Will I fail to understand a story about a teenager  even though I was one once?

Did I lose the ability to recognise a stage of life I’ve left behind?


Everyone has the right to read the books they enjoy. If adults would prefer not to read books about teenagers, power to them. There are piles of brilliant books out there that are written for adults, waiting to be discovered. But to suggest that adults should no longer connect with stories written by, or about young people  can’t read them, as if doing so would trigger an allergic reaction is to dismiss the experience of young people. To cut them off. To suggest that adults must justify reading these books, that they must be embarrassed by it, is to suggest that there is something fundamentally embarrassing about being a teenager. (Which sometimes there is, as all teenagers know  but trust me, the possibility that you might do or say embarrassing things doesn’t go away when you turn twenty.)

We are a society obsessed with retaining and reclaiming our youth the dying of our grey hairs, the editing of our bodies, the petrification of our faces but when it comes to books, that veneration disappears in a puff of smoke. It is one of many contradictions at the heart of modern life. We praise the idea of youth, but invalidate the internal experience of it. Try to look like a young adult, yes, but for God’s sake don’t listen to one. 

Some adults are still listening.

The world can be a dark and daunting place. Now more than ever, it’s tough to get up and turn on the news in the morning, knowing you’ll be hit with a barrage of horror and not much light at the end of the tunnel. And now, after you’ve tried to process all the darkness, you’re more than likely to see an article informing you that, in the midst of all this, you shouldn’t be reading the books you love. These are the books that help you block out all that horror and despair, that help you to make sense of it. These are the books that you read late into the night, the ones you can’t stop reading until the very last page is turned. These are the books that make you love reading.

Collected data ::
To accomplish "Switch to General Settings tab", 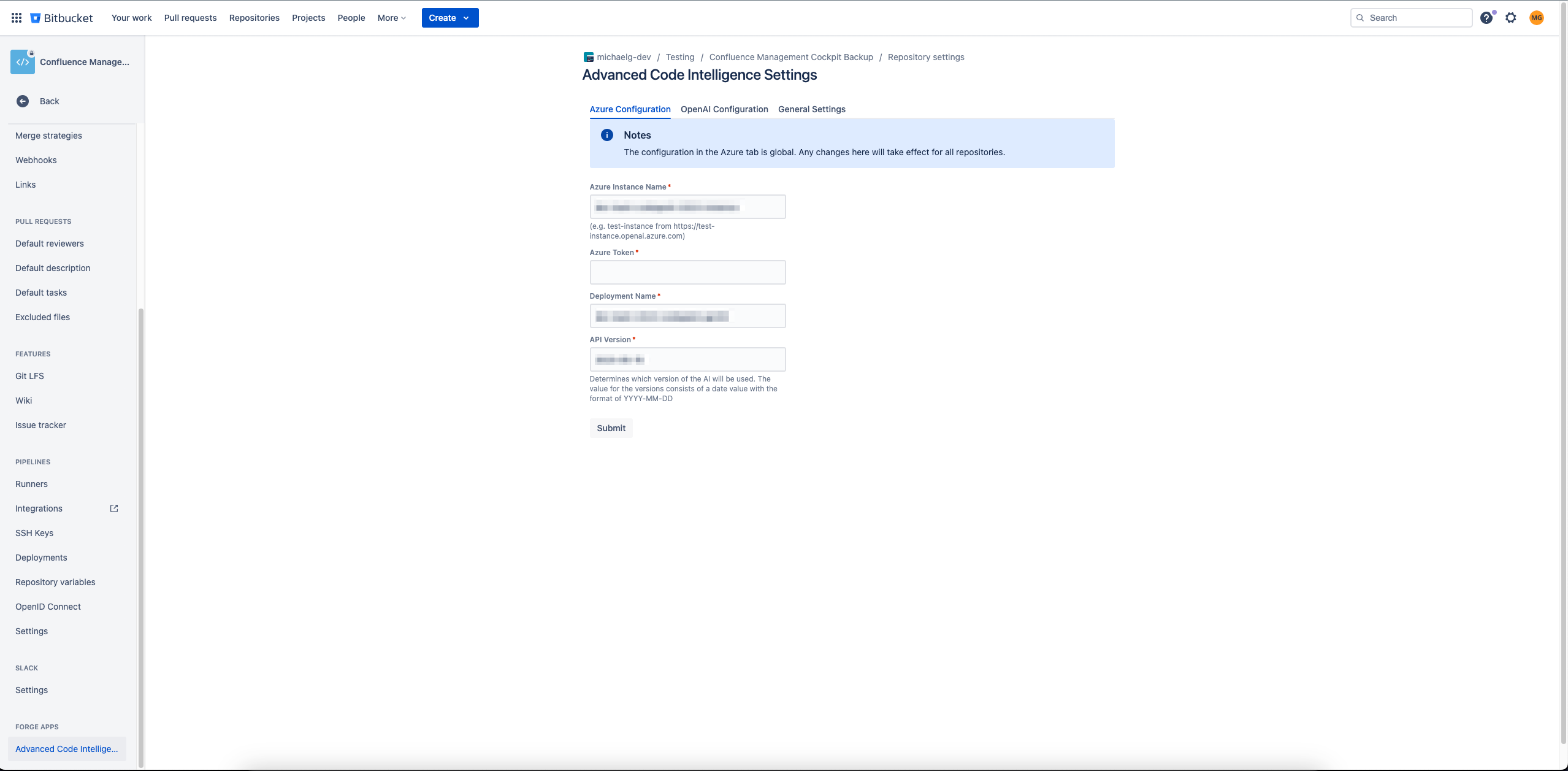I will coord(811,109).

Work to do :: Reproduce the passage on adults reading books about teenagers word for word, from "The world can" to "you love reading.".

Response ::
The world can be a dark and daunting place. Now more than ever, it’s tough to get up and turn on the news in the morning, knowing you’ll be hit with a barrage of horror and not much light at the end of the tunnel. And now, after you’ve tried to process all the darkness, you’re more than likely to see an article informing you that, in the midst of all this, you shouldn’t be reading the books you love. These are the books that help you block out all that horror and despair, that help you to make sense of it. These are the books that you read late into the night, the ones you can’t stop reading until the very last page is turned. These are the books that make you love reading.